Short task
Rewrite only the part of the material that opens with the line containing "Describe the element at coordinates (1178, 63)" and closes with the line containing "center [615, 301].", changing "width" to "breadth" and leaving everything else as it is.

□ □ □ □ □ □ □

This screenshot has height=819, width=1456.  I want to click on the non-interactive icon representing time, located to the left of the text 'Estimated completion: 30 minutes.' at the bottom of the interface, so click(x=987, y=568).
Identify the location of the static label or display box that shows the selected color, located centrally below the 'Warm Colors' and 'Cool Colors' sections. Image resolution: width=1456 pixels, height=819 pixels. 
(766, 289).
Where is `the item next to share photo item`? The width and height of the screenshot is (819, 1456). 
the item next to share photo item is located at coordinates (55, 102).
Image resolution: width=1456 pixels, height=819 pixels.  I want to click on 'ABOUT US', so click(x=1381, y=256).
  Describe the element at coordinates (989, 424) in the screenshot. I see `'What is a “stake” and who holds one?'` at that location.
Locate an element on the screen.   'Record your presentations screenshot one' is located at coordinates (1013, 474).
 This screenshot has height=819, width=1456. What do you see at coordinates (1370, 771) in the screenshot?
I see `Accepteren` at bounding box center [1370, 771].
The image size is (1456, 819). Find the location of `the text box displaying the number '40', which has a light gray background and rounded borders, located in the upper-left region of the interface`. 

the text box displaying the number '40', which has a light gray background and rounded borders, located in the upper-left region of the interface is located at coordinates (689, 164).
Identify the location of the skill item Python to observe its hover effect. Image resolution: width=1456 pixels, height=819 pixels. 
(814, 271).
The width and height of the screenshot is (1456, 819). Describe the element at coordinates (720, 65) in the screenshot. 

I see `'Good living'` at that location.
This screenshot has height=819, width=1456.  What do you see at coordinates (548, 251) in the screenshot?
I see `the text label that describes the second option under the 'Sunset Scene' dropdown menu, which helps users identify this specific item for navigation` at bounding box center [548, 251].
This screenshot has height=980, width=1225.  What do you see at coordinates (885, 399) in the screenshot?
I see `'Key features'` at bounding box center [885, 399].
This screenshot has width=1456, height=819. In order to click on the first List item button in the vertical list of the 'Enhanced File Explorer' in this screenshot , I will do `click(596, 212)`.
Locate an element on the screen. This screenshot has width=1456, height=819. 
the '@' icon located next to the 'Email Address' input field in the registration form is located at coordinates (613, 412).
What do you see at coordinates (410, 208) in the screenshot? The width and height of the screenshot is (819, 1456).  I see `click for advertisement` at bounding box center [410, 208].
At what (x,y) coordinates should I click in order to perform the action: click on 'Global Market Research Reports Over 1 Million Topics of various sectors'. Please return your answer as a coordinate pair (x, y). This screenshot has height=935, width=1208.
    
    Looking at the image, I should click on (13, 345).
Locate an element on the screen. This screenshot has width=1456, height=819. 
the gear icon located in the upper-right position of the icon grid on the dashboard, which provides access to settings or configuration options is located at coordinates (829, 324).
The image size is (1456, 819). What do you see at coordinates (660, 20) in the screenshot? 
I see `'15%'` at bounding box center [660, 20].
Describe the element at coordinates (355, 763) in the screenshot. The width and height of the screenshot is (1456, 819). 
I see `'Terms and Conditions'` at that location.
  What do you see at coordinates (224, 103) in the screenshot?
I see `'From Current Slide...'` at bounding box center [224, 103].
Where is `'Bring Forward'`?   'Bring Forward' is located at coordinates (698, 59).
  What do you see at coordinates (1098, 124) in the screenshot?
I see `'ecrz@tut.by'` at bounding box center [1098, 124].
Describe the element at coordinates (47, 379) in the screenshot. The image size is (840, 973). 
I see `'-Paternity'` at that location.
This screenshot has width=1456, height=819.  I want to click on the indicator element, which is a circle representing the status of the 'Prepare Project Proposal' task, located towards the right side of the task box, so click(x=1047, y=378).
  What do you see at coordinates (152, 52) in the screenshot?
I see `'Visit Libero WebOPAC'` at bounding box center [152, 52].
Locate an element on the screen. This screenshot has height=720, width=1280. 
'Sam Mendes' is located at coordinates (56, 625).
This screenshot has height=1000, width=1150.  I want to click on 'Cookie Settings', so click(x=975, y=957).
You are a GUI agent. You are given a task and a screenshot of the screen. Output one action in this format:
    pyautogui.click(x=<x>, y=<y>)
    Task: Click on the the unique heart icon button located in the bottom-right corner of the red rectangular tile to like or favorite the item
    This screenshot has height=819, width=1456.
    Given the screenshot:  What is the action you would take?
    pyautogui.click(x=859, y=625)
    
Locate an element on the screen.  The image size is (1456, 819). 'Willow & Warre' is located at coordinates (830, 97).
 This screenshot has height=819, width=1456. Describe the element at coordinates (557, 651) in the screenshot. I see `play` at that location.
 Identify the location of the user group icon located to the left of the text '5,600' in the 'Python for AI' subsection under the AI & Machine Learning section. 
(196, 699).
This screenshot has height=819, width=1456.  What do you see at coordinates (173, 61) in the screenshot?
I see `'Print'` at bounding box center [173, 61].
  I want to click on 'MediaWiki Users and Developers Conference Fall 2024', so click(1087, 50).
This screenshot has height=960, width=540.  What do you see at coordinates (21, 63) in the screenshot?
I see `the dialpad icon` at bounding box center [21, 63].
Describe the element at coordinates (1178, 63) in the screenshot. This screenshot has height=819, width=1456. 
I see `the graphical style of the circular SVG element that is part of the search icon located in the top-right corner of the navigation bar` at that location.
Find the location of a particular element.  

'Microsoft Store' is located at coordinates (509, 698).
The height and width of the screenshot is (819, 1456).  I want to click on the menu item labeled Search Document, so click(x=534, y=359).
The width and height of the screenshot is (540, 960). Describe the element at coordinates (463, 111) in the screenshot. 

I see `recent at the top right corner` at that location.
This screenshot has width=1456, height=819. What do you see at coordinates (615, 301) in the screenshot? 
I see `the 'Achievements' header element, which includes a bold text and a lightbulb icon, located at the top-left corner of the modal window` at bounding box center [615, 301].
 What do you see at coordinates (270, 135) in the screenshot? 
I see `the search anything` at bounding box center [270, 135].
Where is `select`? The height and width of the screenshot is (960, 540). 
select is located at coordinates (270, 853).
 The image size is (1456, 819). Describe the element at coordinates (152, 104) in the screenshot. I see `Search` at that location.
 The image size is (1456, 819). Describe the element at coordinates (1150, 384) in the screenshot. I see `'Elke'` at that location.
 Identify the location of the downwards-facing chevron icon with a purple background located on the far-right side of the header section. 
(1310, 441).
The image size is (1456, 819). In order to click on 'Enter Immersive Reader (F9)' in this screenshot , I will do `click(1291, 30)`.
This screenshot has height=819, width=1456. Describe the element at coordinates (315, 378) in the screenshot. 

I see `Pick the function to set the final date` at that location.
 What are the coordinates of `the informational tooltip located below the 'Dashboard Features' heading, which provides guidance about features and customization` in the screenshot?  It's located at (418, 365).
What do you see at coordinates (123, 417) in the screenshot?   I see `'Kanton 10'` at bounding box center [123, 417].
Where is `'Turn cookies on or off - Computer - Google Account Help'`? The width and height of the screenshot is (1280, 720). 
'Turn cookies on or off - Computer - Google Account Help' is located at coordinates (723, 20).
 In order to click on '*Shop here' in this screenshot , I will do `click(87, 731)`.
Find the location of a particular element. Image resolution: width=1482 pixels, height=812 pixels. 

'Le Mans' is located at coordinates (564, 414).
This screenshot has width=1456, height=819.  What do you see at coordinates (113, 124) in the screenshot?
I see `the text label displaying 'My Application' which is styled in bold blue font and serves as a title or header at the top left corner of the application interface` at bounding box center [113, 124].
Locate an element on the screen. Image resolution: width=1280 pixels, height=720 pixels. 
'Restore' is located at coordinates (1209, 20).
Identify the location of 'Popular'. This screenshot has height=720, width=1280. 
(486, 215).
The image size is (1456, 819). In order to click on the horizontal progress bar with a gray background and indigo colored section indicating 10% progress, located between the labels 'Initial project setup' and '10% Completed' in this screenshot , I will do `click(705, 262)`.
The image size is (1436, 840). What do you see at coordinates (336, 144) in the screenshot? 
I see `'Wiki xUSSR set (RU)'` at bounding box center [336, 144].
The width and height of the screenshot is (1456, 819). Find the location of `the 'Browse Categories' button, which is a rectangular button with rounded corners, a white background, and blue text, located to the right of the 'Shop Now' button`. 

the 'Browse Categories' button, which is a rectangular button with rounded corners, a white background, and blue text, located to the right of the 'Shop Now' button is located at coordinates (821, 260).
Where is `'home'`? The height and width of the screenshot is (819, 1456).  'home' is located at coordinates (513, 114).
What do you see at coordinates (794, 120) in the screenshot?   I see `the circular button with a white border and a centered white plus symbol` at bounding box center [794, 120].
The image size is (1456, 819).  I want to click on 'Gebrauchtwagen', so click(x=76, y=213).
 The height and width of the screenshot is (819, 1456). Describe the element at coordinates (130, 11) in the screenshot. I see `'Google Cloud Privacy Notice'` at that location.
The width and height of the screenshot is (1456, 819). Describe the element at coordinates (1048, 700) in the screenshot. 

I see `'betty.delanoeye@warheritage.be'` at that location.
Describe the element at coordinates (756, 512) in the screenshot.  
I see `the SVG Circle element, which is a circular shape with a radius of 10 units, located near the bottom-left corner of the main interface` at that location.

□ □ □ □ □ □ □

Task answer
Describe the element at coordinates (1178, 63) in the screenshot. This screenshot has height=819, breadth=1456. 
I see `the graphical style of the circular SVG element that is part of the search icon located in the top-right corner of the navigation bar` at that location.
Find the location of a particular element.  

'Microsoft Store' is located at coordinates (509, 698).
The height and breadth of the screenshot is (819, 1456).  I want to click on the menu item labeled Search Document, so click(x=534, y=359).
The breadth and height of the screenshot is (540, 960). Describe the element at coordinates (463, 111) in the screenshot. 

I see `recent at the top right corner` at that location.
This screenshot has breadth=1456, height=819. What do you see at coordinates (615, 301) in the screenshot? 
I see `the 'Achievements' header element, which includes a bold text and a lightbulb icon, located at the top-left corner of the modal window` at bounding box center [615, 301].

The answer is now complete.